• **What the exercise asks**
Reproduce the listing that follows in full. Omit its images.
⟨
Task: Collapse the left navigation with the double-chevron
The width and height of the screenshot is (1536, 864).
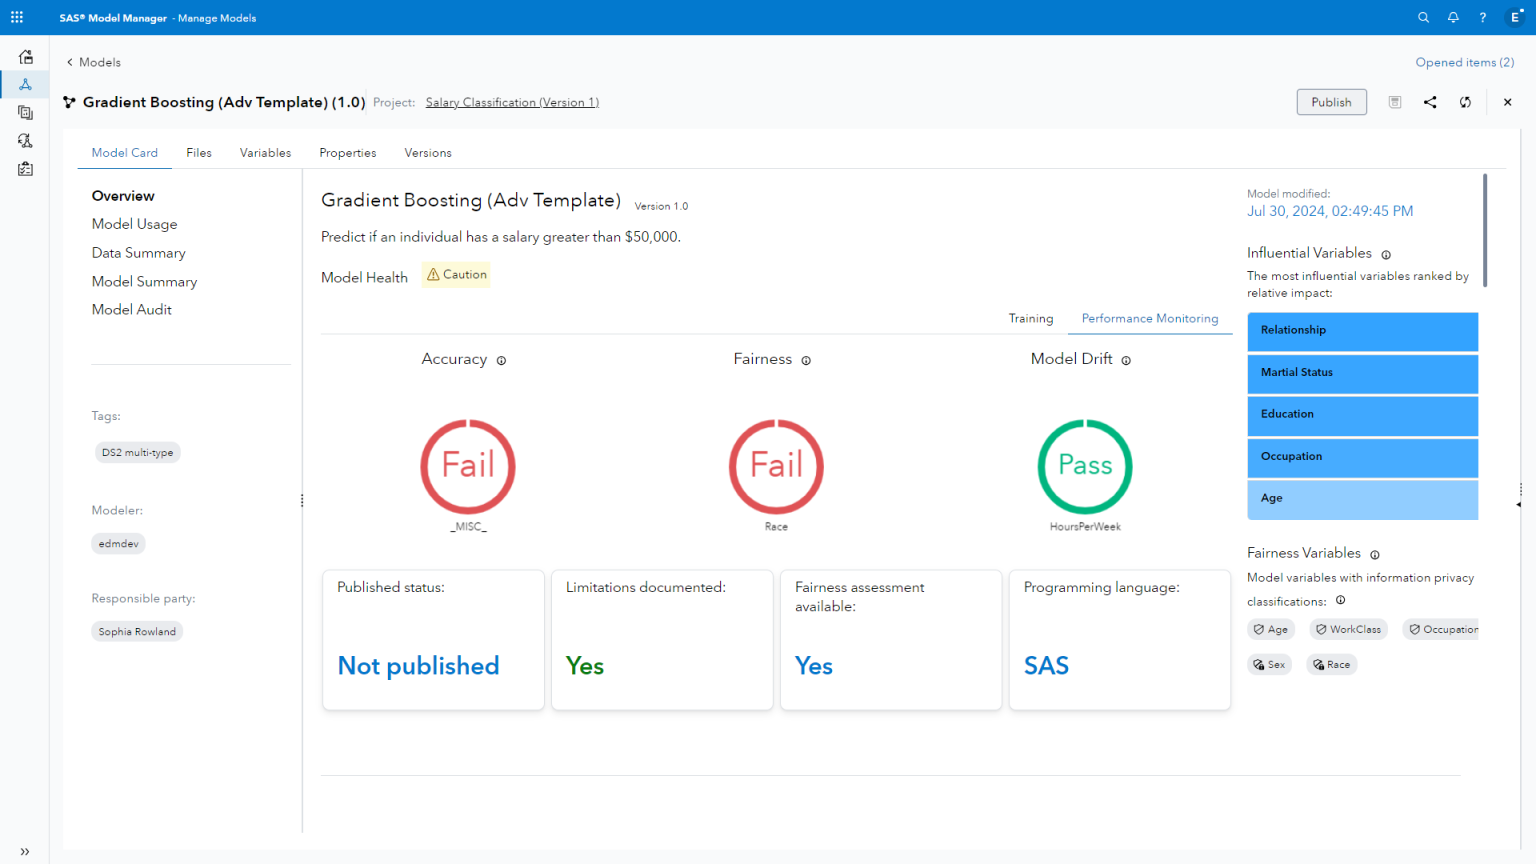Action: (23, 851)
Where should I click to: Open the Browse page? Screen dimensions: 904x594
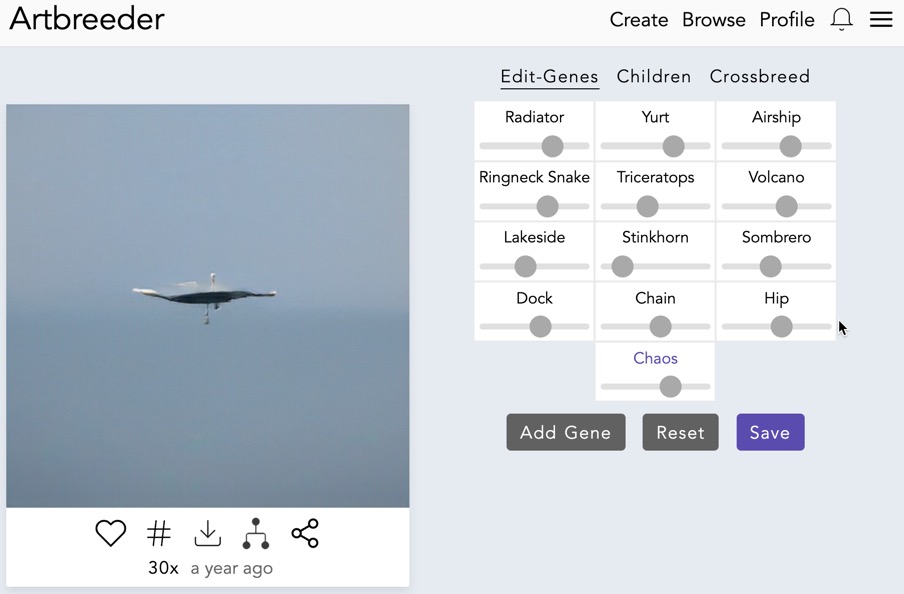tap(714, 20)
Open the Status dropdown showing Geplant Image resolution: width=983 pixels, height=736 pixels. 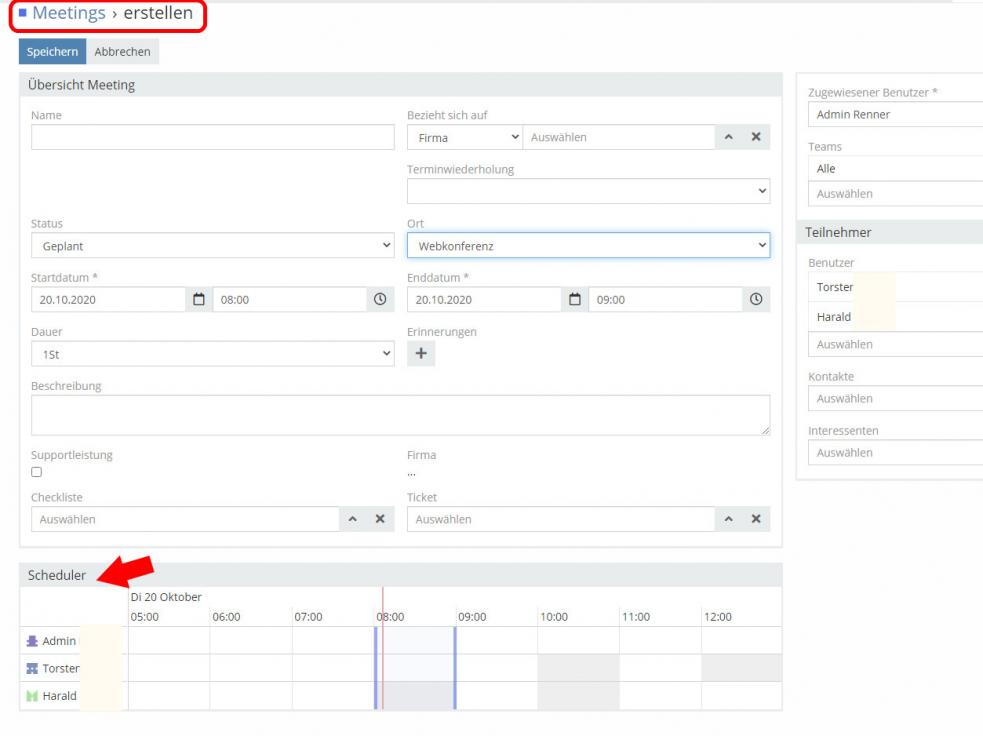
⟩
• **Solution to this task**
Task: Collapse the left navigation with the double-chevron
The width and height of the screenshot is (1536, 864).
Action: (23, 851)
Where should I click to: Open the Browse page? Screen dimensions: 904x594
tap(714, 20)
Open the Status dropdown showing Geplant Image resolution: width=983 pixels, height=736 pixels. 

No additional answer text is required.